→ Problem to solve
For the material below, return exactly the lines starting at the line containing "Open the Com Port COM3 dropdown" and ending at the line containing "This screenshot has width=1400, height=844.", both ends included, and no others.
*** Opening of Listed entries ***
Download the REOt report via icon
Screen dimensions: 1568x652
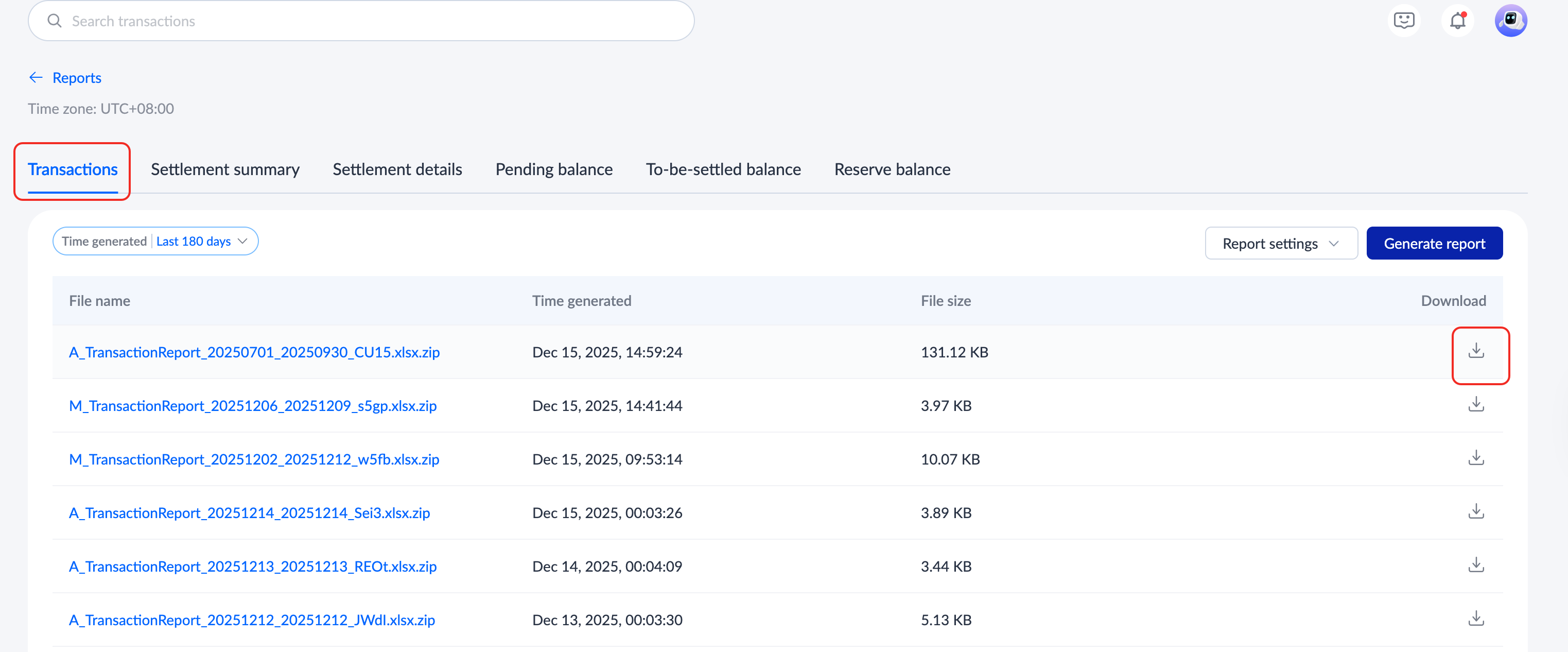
*** Close of Listed entries ***
*** Opening of Listed entries ***
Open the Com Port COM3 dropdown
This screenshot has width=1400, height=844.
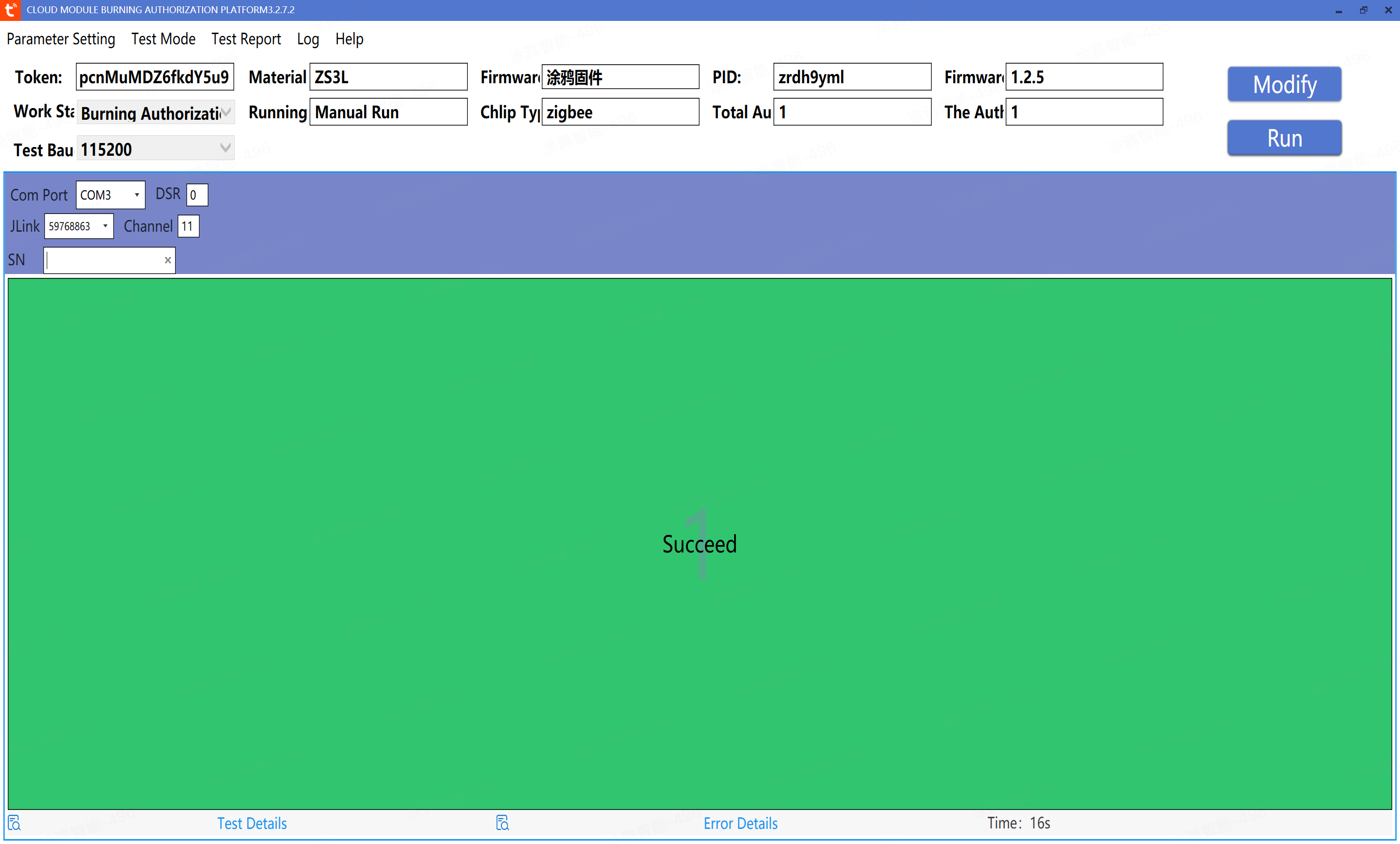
*** Close of Listed entries ***
*** Opening of Listed entries ***
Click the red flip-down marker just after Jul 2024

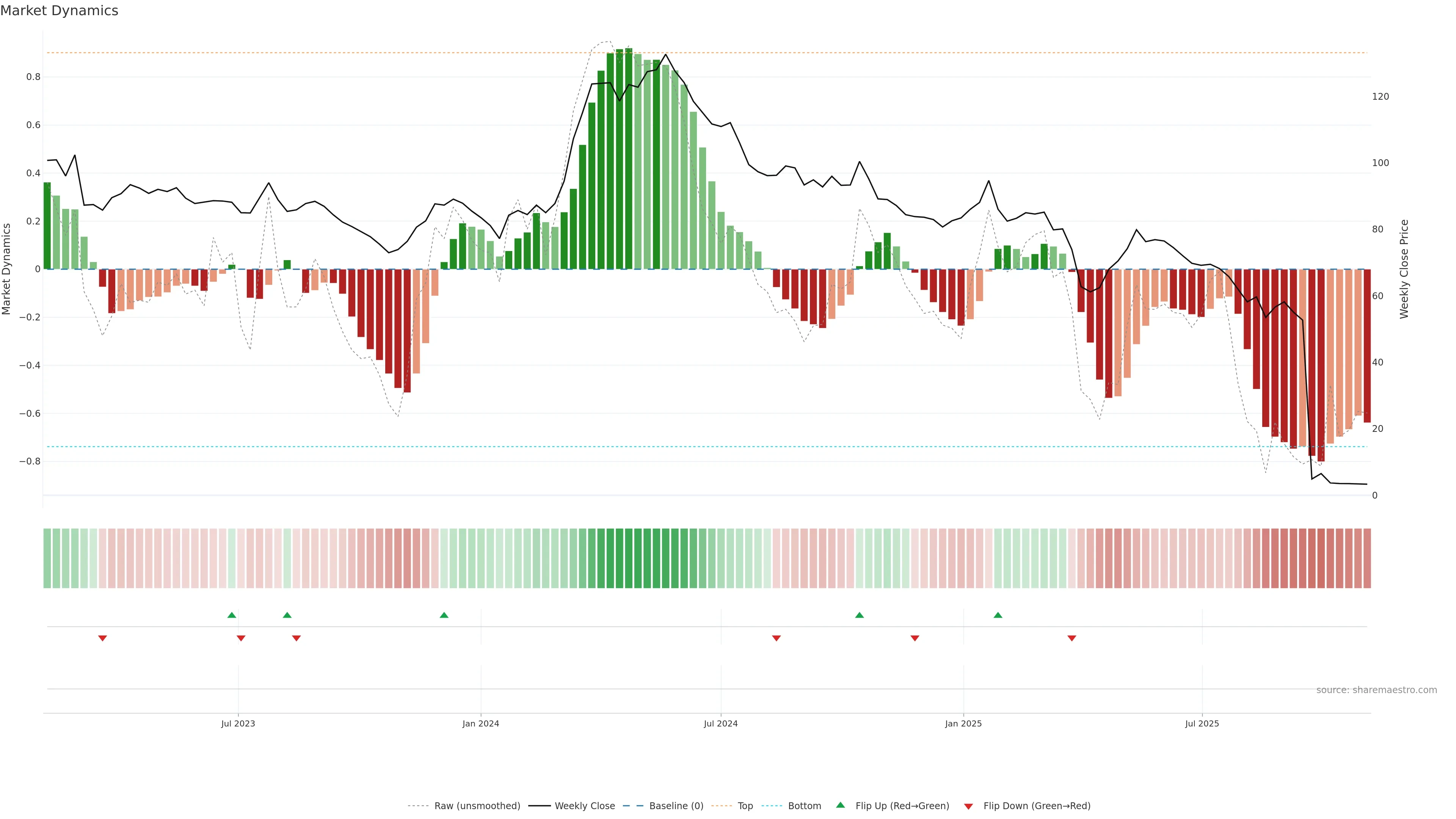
*** Close of Listed entries ***
→ Solved exercise
Open the Com Port COM3 dropdown
This screenshot has width=1400, height=844.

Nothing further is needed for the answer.